═══ GIVEN DATA

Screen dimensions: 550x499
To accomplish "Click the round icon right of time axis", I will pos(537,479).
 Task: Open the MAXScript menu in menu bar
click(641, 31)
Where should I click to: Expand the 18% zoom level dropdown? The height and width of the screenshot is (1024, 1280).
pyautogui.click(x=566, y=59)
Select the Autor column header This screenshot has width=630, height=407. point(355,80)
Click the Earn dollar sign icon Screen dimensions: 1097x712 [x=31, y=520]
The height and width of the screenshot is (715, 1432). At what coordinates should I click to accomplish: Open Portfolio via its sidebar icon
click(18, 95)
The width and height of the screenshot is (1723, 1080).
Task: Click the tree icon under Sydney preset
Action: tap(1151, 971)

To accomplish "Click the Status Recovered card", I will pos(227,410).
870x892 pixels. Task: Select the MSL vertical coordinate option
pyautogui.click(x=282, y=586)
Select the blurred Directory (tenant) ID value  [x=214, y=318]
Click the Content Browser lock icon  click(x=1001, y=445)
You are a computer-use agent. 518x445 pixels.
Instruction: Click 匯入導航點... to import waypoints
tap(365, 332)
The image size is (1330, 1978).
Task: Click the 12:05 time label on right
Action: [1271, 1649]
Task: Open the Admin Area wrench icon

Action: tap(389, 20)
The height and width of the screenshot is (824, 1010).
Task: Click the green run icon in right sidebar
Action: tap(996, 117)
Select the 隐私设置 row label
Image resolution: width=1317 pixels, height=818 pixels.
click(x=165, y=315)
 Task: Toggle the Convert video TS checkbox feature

══════

> **ASSIGNED TASK**: Write out all the data exactly.

> **SOLUTION TO THIS PROBLEM**:
Screen dimensions: 550x499
To accomplish "Click the round icon right of time axis", I will pos(537,479).
 Task: Open the MAXScript menu in menu bar
click(641, 31)
Where should I click to: Expand the 18% zoom level dropdown? The height and width of the screenshot is (1024, 1280).
pyautogui.click(x=566, y=59)
Select the Autor column header This screenshot has width=630, height=407. point(355,80)
Click the Earn dollar sign icon Screen dimensions: 1097x712 [x=31, y=520]
The height and width of the screenshot is (715, 1432). At what coordinates should I click to accomplish: Open Portfolio via its sidebar icon
click(18, 95)
The width and height of the screenshot is (1723, 1080).
Task: Click the tree icon under Sydney preset
Action: tap(1151, 971)

To accomplish "Click the Status Recovered card", I will pos(227,410).
870x892 pixels. Task: Select the MSL vertical coordinate option
pyautogui.click(x=282, y=586)
Select the blurred Directory (tenant) ID value  [x=214, y=318]
Click the Content Browser lock icon  click(x=1001, y=445)
You are a computer-use agent. 518x445 pixels.
Instruction: Click 匯入導航點... to import waypoints
tap(365, 332)
The image size is (1330, 1978).
Task: Click the 12:05 time label on right
Action: [1271, 1649]
Task: Open the Admin Area wrench icon

Action: tap(389, 20)
The height and width of the screenshot is (824, 1010).
Task: Click the green run icon in right sidebar
Action: tap(996, 117)
Select the 隐私设置 row label
Image resolution: width=1317 pixels, height=818 pixels.
click(x=165, y=315)
 Task: Toggle the Convert video TS checkbox feature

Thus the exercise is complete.